Uncomment the vision provider and scenario in config.arena.yaml:

providers:
  - file: providers/ollama-llama.provider.yaml
  - file: providers/ollama-vision-local.provider.yaml  # Uncomment

scenarios:
  - file: scenarios/basic-chat.scenario.yaml
  - file: scenarios/code-generation.scenario.yaml
  - file: scenarios/streaming-verification.scenario.yaml
  - file: scenarios/multimodal-vision.scenario.yaml    # Uncomment

Run with the vision provider:

arena run config.arena.yaml --provider ollama-vision-local

Running Specific Scenarios

Run individual scenarios:

# Just streaming tests
arena run config.arena.yaml --scenario streaming-verification

# Just multimodal tests (requires vision model)
arena run config.arena.yaml --scenario multimodal-vision --provider ollama-vision-local

Cleanup

docker compose down -v  # -v removes the volume with downloaded models

Troubleshooting

Model not found

docker compose exec ollama ollama pull llama3.2:1b

Slow responses

The first request loads the model into memory.
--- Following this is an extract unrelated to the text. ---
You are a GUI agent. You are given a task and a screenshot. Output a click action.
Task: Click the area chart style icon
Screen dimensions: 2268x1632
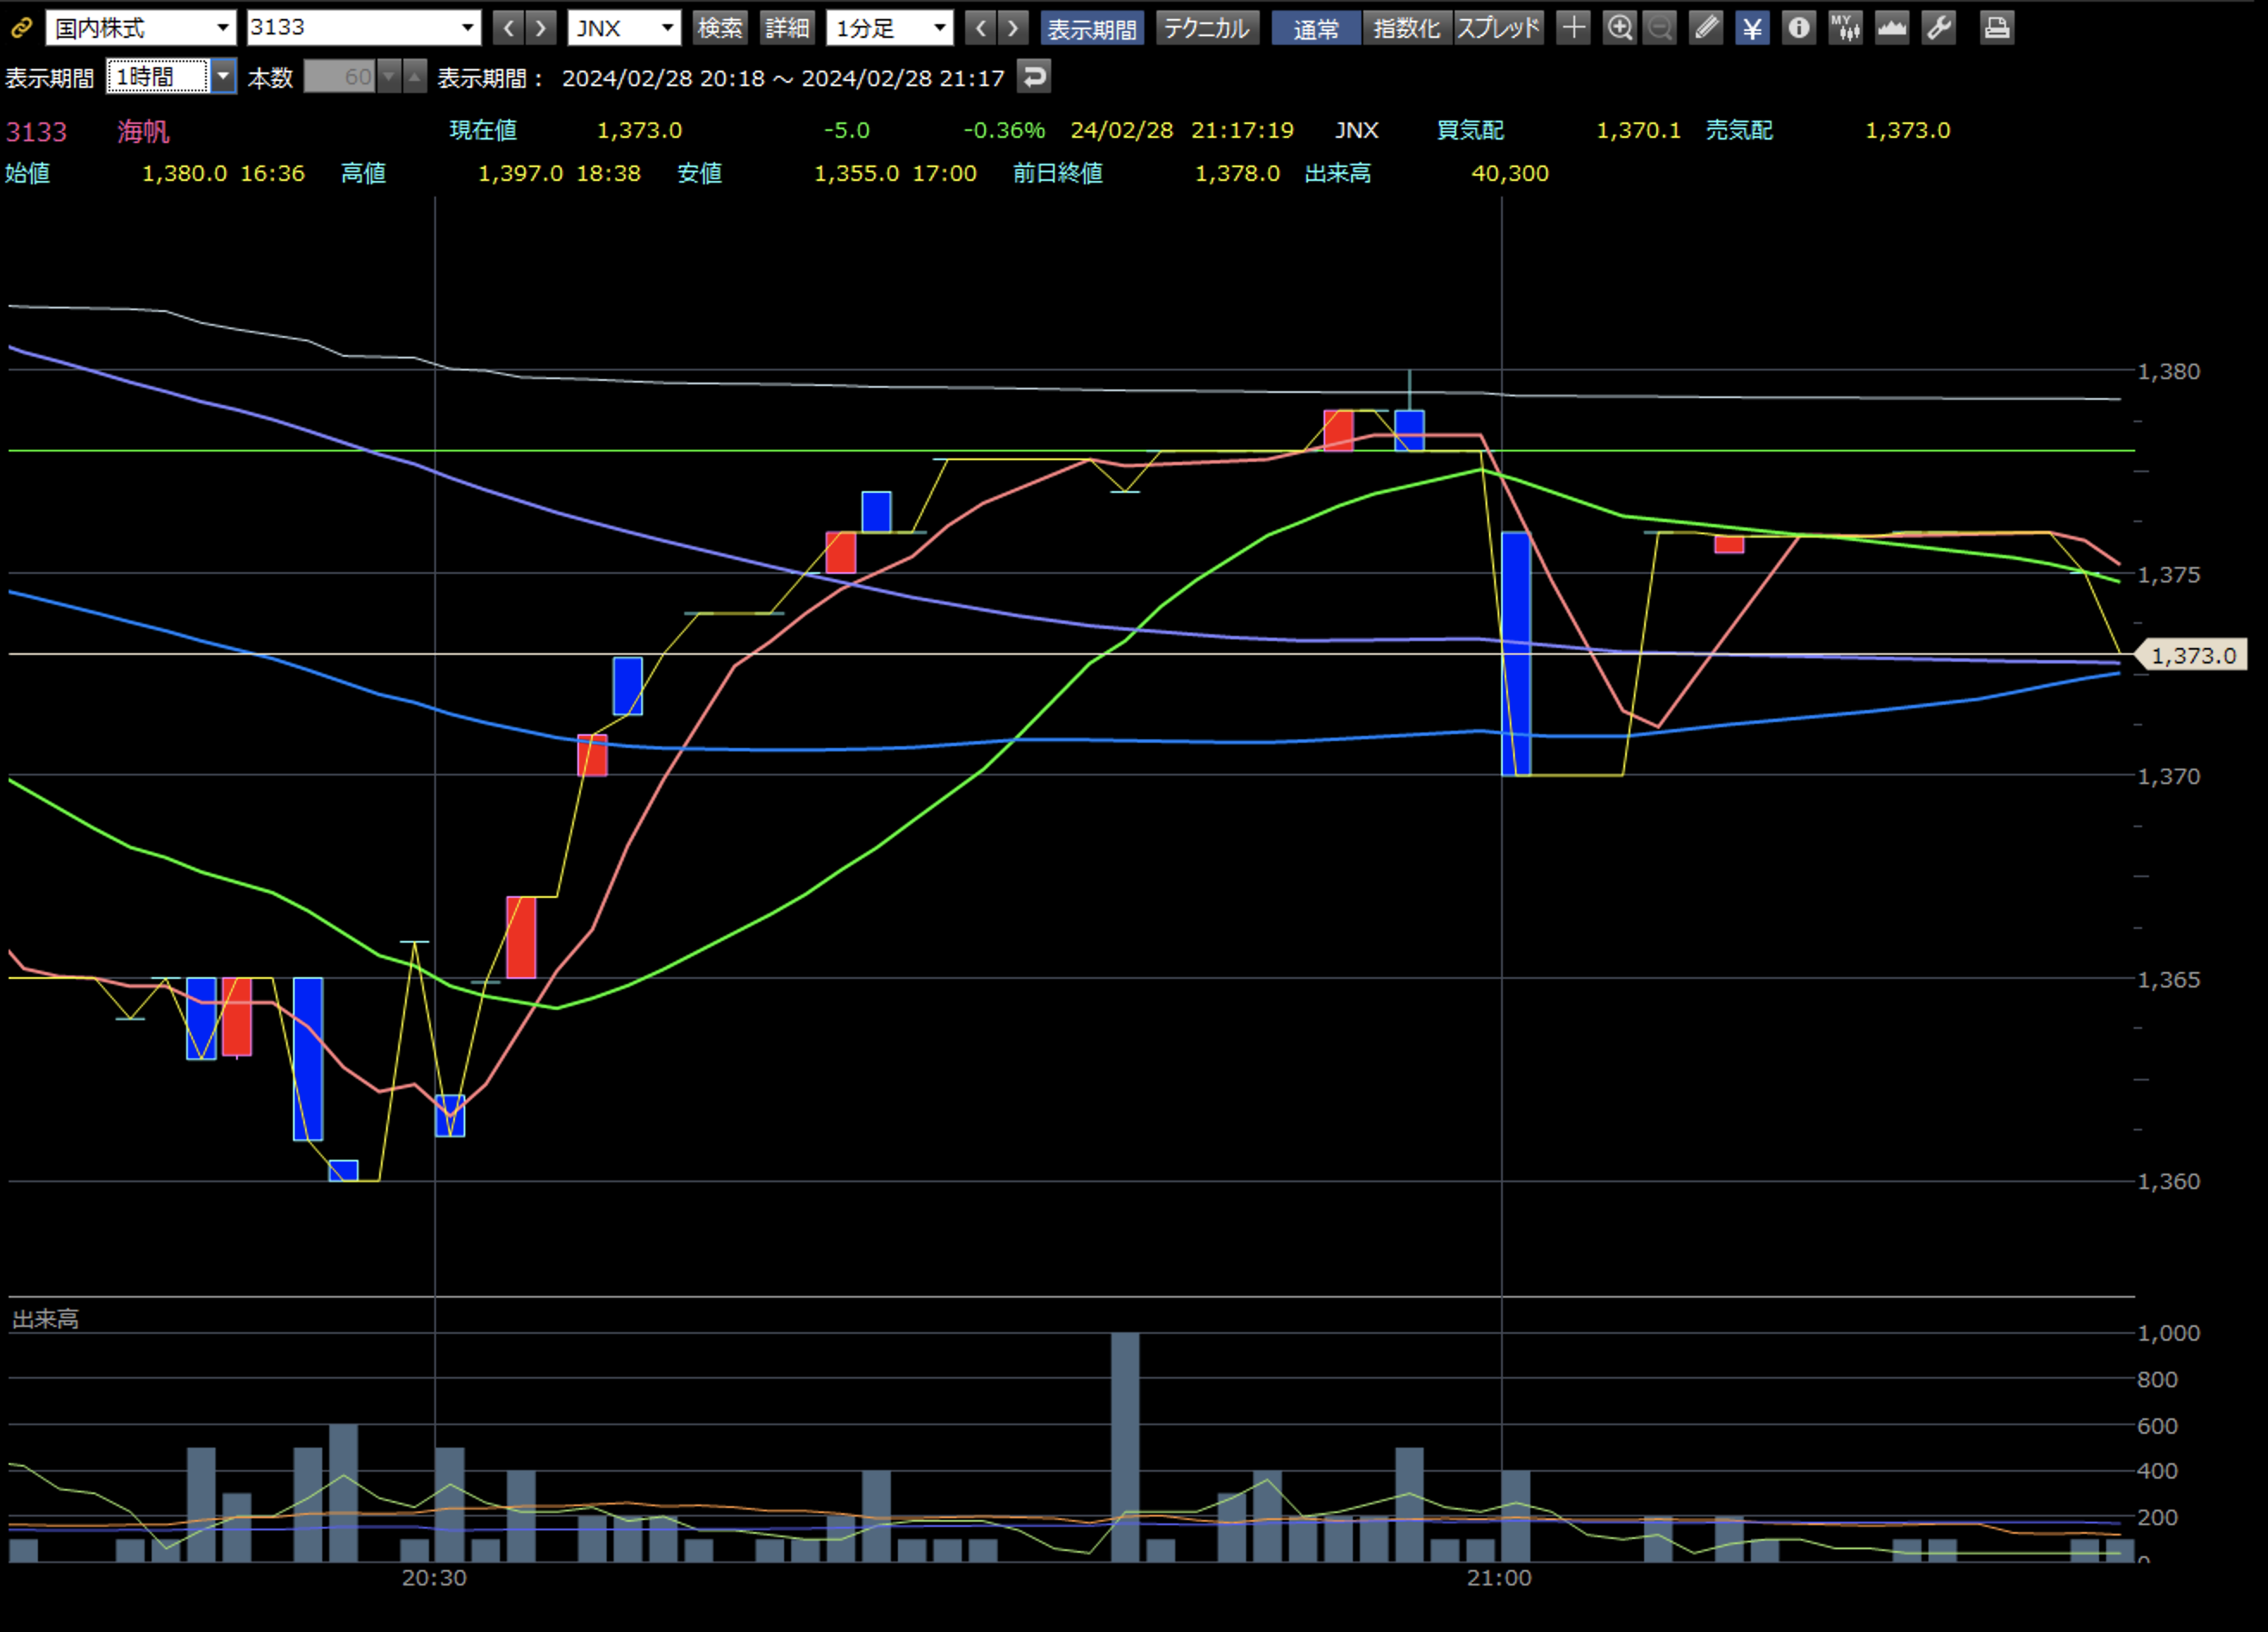click(1891, 28)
Subsequent requests are faster. Use keep_alive to keep the model loaded between requests.

Out of memory

Try a smaller model like llama3.2:1b or phi3:mini.

Streaming not working

Ensure the streaming: true setting is in your config defaults or scenario. Check Ollama logs for any SSE-related errors:

# Local
docker compose logs ollama

# Kubernetes
kubectl logs deployment/ollama

Multimodal/Vision errors

Ensure you’re using a vision model (llava:7b, bakllava:7b, llama3.2-vision:11b)
Standard text models like llama3.2:1b do not support image inputs
Check that test images exist at the referenced paths

Pipeline timeouts (30s limit)

The arena pipeline has a 30-second timeout per turn. For cold starts (first request after model swap):

Run with -j 1 (single concurrency) to keep models warm
Warm up the model before tests: curl http://localhost:11434/api/generate -d '{"model": "llava:7b", "prompt": "Hi", "stream": false}'
Keep prompts concise to reduce response time

Known Limitations

Token/Cost Metrics Not Available

Ollama’s streaming API does not return token usage information in streaming mode. This means:

Token counts will show as 0 in the HTML report
Cost estimates will show as $0.0000
Per-turn latency is tracked correctly (measured at the pipeline level)

This is a limitation of the Ollama API, not PromptArena. For token-based metrics, consider using providers that return usage information (OpenAI, Anthropic, etc.) or use Ollama’s non-streaming API (not recommended for arena testing).